Esses milhares de anos correspondem a meados do Pleistoceno, comumente chamado pela ciência de “meio enlameado”, já que muitas classificações de espécie são disputadas e postas em dúvida. A árvore genealógica evolucionária dos humanos não é nada simples como a de uma família moderna, mas sim cheia de interseções, nós e galhos sem saída, com lacunas no conhecimento, como ancestrais humanos desconhecidos.

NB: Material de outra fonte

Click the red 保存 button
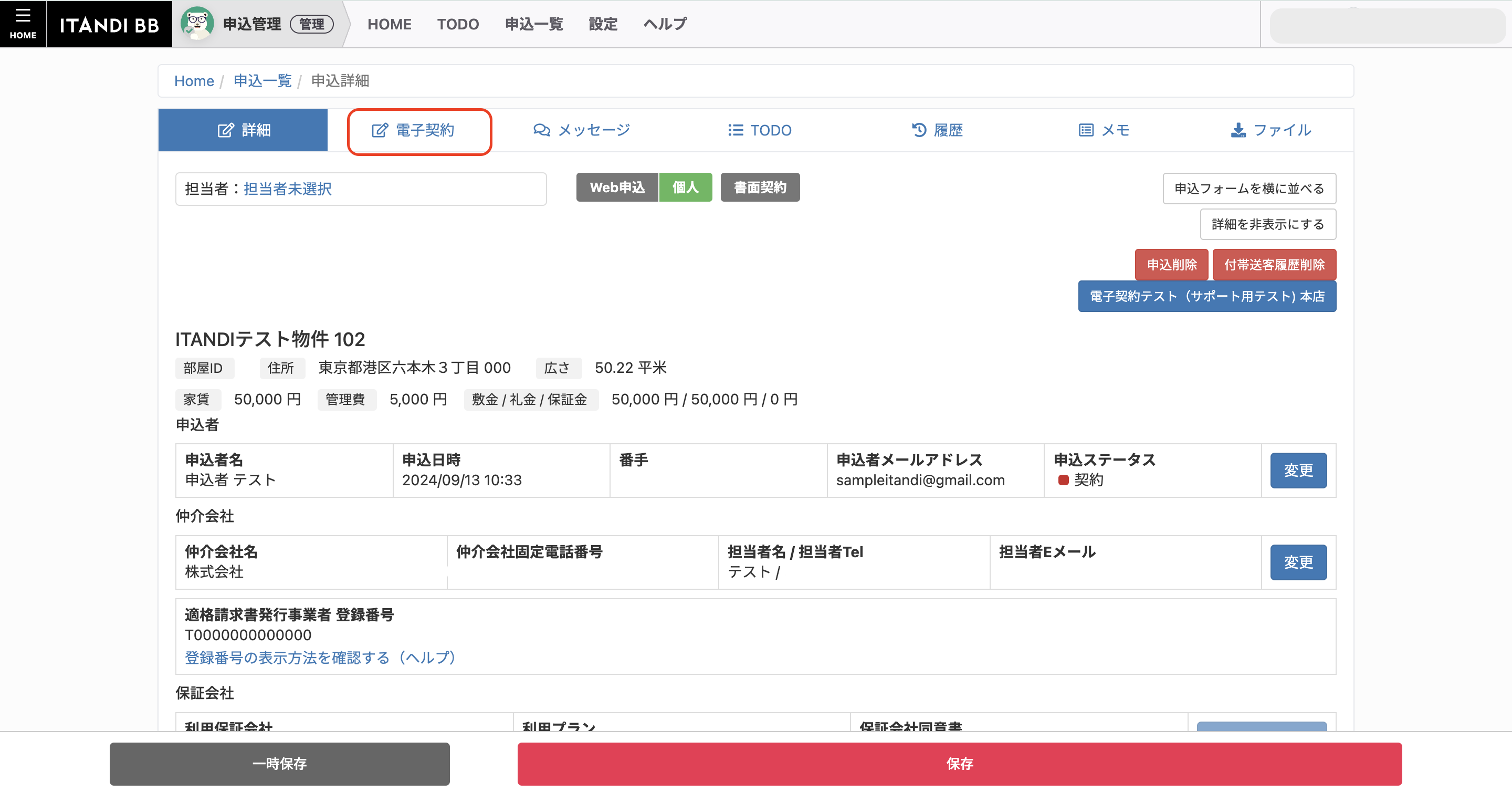The width and height of the screenshot is (1512, 793). (959, 763)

Homo bodoensis acima de todos
Segundo os pesquisadores, muitos fósseis da eurasianos e africanos de meados do Pleistoceno (tempo conhecido como idade Chibaniana) foram classificados como Homo heidelbergensis, que muitos consideram o ancestral comum mais recente entre nós e os neandertais, ou Homo rhodesiensis, uma espécie muito parecida com os H. heidelbergensis. Para simplificar e corrigir alguns problemas históricos, a proposta dos cientistas é redefinir todas essas espécies humanas como Homo bodoensis.
Por que mudar toda essa terminologia? De acordo com a pesquisa, o título de H. heidelbergensis é redundante, já que se descobriu que muitos dos fósseis supostamente pertencentes à espécie eram, na verdade, neandertais mais antigos, e não parentes evolutivos. O nome também não considera outros fósseis de hominídeos do leste da Ásia encontrados no mesmo período.
Já o H. rhodesiensis é pouco descrito e, portanto, difícil de se definir, sendo pouco aceito pela comunidade paleoantropológica. Seu título também é controverso, já que faz referência a Cecil Rhodes, um imperialista britânico do século XIX que foi magnata da mineração e político, desempenhando um papel importante nos horrores coloniais perpetrados no sul da África. O bodoensis, por fim, seria uma referência ao local onde um dos fósseis da espécie foi encontrado, em Bodo D’ar, na Etiópia.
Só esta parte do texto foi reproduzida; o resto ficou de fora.